Stored items:
——

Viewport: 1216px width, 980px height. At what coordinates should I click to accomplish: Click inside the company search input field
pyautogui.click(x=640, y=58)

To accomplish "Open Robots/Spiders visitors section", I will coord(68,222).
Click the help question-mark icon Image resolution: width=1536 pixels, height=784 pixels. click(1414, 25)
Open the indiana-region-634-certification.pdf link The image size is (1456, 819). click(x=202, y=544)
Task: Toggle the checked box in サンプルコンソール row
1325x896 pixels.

——

WHAT TO PRODUCE: The answer consists of every entry, returned exactly.

ANSWER SECTION:
Viewport: 1216px width, 980px height. At what coordinates should I click to accomplish: Click inside the company search input field
pyautogui.click(x=640, y=58)

To accomplish "Open Robots/Spiders visitors section", I will coord(68,222).
Click the help question-mark icon Image resolution: width=1536 pixels, height=784 pixels. click(1414, 25)
Open the indiana-region-634-certification.pdf link The image size is (1456, 819). click(x=202, y=544)
Task: Toggle the checked box in サンプルコンソール row
1325x896 pixels.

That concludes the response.